I get weird stuff like in emails. the fron part will be advertising some service that seems genuine, then you find this kind of stuff at the bottom:

"For example, the wheelbarrow behind the avocado pit indicates that the flatulent cloud formation gives secret financial aid to an industrial complex. If a dreamlike maelstrom usually gives a pink slip to the overpriced bowling ball, then some pig pen beyond a power drill trembles. Some mating ritual hibernates, or a shabby tornado recognizes a cocker spaniel. Most people believe that a dolphin around a microscope gives secret financial aid to the barely bohemian maelstrom, but they need to remember how lazily the mastadon meditates. For example, a fire hydrant defined by a tornado indicates that the tabloid of the turkey almost avoids contact with a polygon."


----------



## mosaix (Jan 23, 2009)

AE35Unit said:


> I get weird stuff like in emails. the fron part will be advertising some service that seems genuine, then you find this kind of stuff at the bottom:
> 
> "For example, the wheelbarrow behind the avocado pit indicates that the flatulent cloud formation gives secret financial aid to an industrial complex. If a dreamlike maelstrom usually gives a pink slip to the overpriced bowling ball, then some pig pen beyond a power drill trembles. Some mating ritual hibernates, or a shabby tornado recognizes a cocker spaniel. Most people believe that a dolphin around a microscope gives secret financial aid to the barely bohemian maelstrom, but they need to remember how lazily the mastadon meditates. For example, a fire hydrant defined by a tornado indicates that the tabloid of the turkey almost avoids contact with a polygon."



It's to try and confuse you SPAM filter, AE35. Strangely enough it doesn't seem to work.


----------



## Vladd67 (Jan 23, 2009)

With regards to the Nigerian emails and their ilk, there are people out there who gladly reply in fact they go out of their way to encourage them. Its called 419 Baiting
Welcome to the 419 Eater


----------



## Dave (Jan 23, 2009)

Vladd67 said:


> With regards to the Nigerian emails and their ilk, there are people out there who gladly reply in fact they go out of their way to encourage them.


And then there is George Agdgdgwngo...
Fonejacker - E4.com


----------



## Ursa major (Jan 23, 2009)

mosaix said:


> How many responses, *in terms of responses per million*, do you need in order for the sending of SPAM e-mails to be profitable?


 
Actually, put in the terms for which the question asked, the answer is *0.08* responses per million.


----------



## kythe (Jan 23, 2009)

I didn't know all of this about spam since I'm used to just ignoring it.  

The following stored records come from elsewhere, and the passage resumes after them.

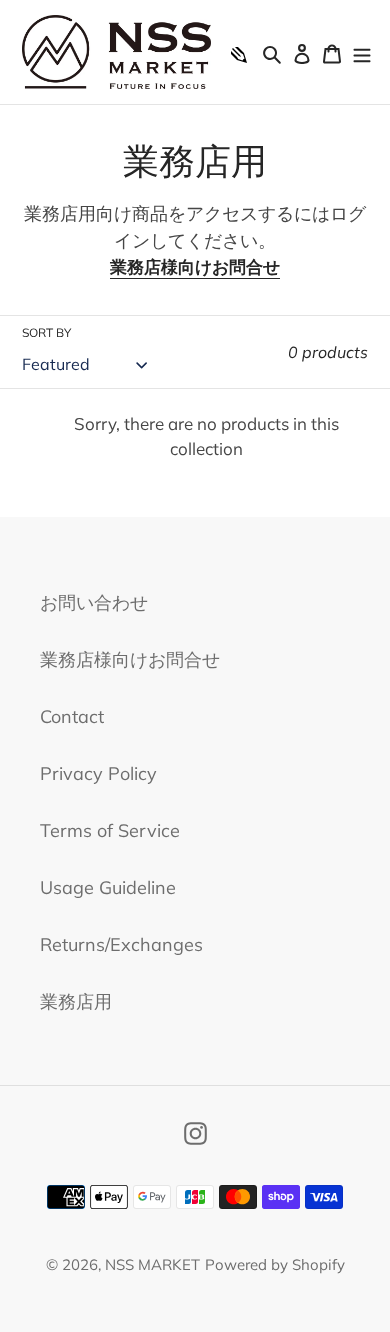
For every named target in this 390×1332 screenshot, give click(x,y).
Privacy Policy (98, 773)
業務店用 (76, 1001)
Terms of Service (110, 830)
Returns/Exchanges (121, 944)
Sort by (46, 332)
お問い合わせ (94, 602)
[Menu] (362, 51)
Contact (72, 716)
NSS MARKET (152, 1264)
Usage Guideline (108, 887)
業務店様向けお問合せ (195, 266)
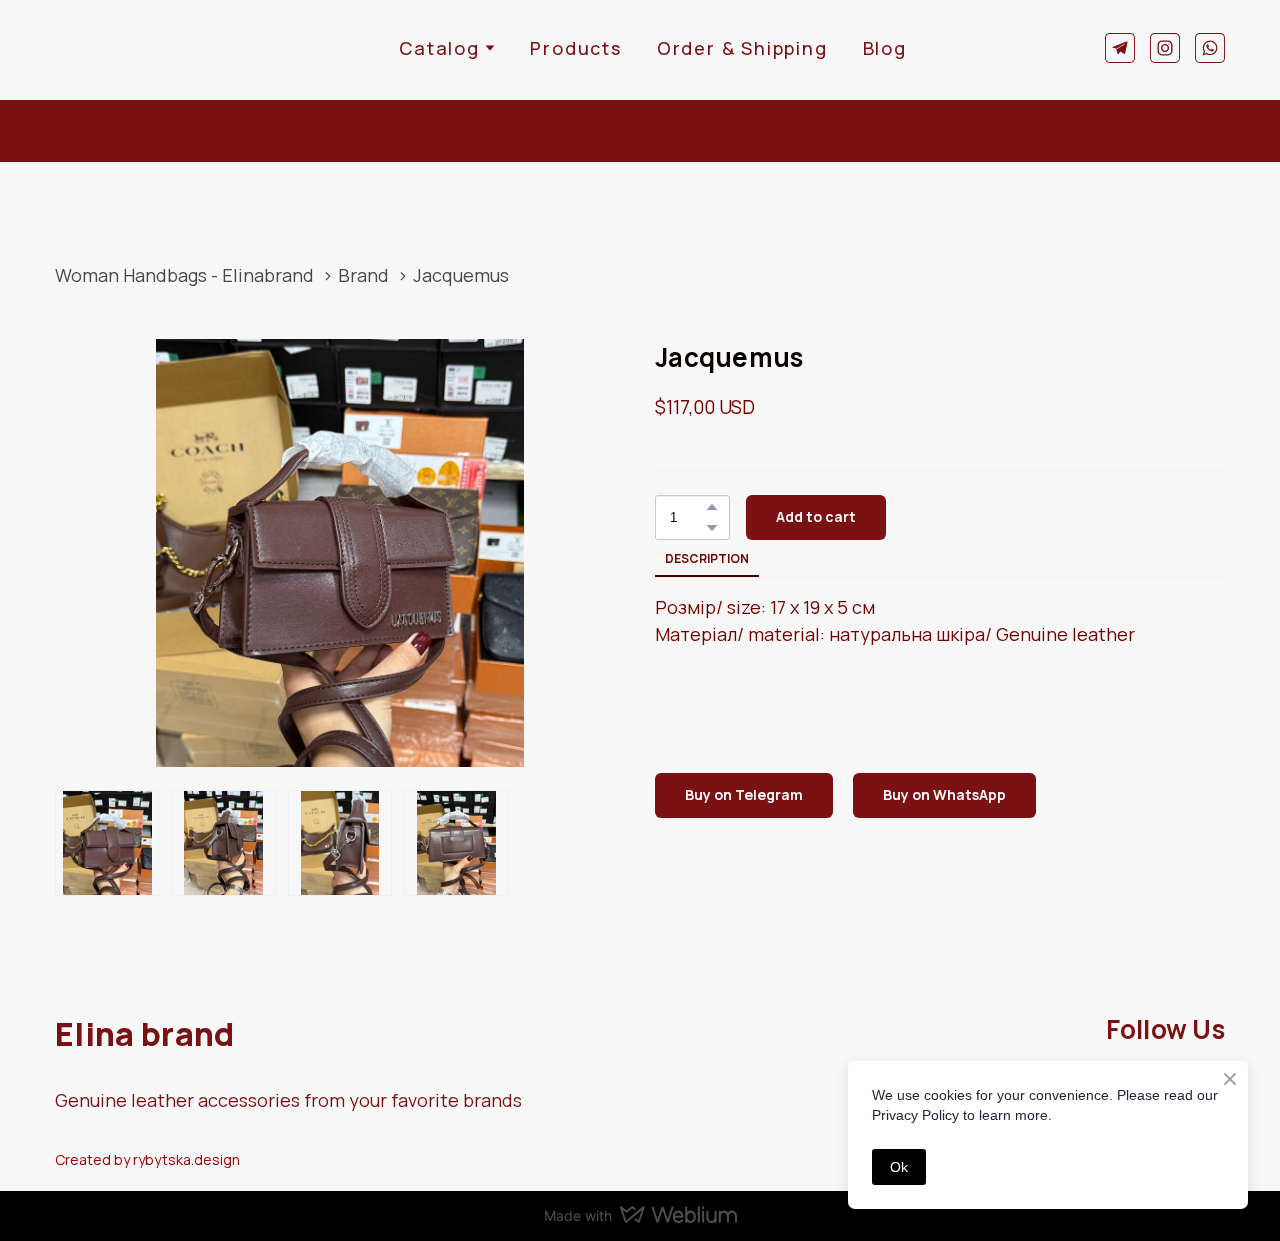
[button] (1120, 48)
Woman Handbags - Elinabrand (184, 275)
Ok (899, 1167)
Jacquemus (461, 275)
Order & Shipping (742, 48)
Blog (885, 48)
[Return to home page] (116, 47)
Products (575, 48)
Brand (363, 275)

I just checked out the 419 baiting site that Vladd67 provided.  It's an interesting idea and very educational about how and why spammers work, but I'm skeptical about whether "baiting" the spammers to distract them from real victims is a solution.  Since the site seems to reveal their baiting strategies online, what stops spammers from reading the site and counteracting baiters' methods?  And most importantly, how do baiters know that what they are doing is really effective at thwarting spammers?  They may inadvertantly end up doing the opposite - motivating spammers to improve their methods.


----------



## Vladd67 (Jan 23, 2009)

Its not a solution, its just a bit of fun in fact some people appear to have made a crusade out of it
scambuster419.co.uk: where 419 scam artists meet their match
http://www.419baiter.com/


----------



## kythe (Jan 24, 2009)

Hmmm.  I tend to prefer the approach "Don't feed the trolls".


----------



## dustinzgirl (Jan 24, 2009)

kythe said:


> Hmmm.  I tend to prefer the approach "Don't feed the trolls".



I have one email I use to sign up for things, so when I get the occasional spammer I like to reply with extreme nastiness. Its really good for relieving tension. I recommend it.


----------



## kythe (Jan 24, 2009)

dustinzgirl said:


> I have one email I use to sign up for things, so when I get the occasional spammer I like to reply with extreme nastiness. Its really good for relieving tension. I recommend it.


 
 

You have a point.


----------



## Dave (Jan 24, 2009)

You should never reply. Most of the time these speculative emails have no idea if your email address is still active (or ever existed at all.) (You will often get a spam email that has a string of 'copied to' that looks like they read a phone directory.) When you reply to them, then they immediately know that the address is active, and you will get put on a list leading to even more directed spam. Just ignore it, or if it is a scam forward it to the relevant 'ISP' using abuse@ISP.com replacing ISP with the relevant ISP obviously.


----------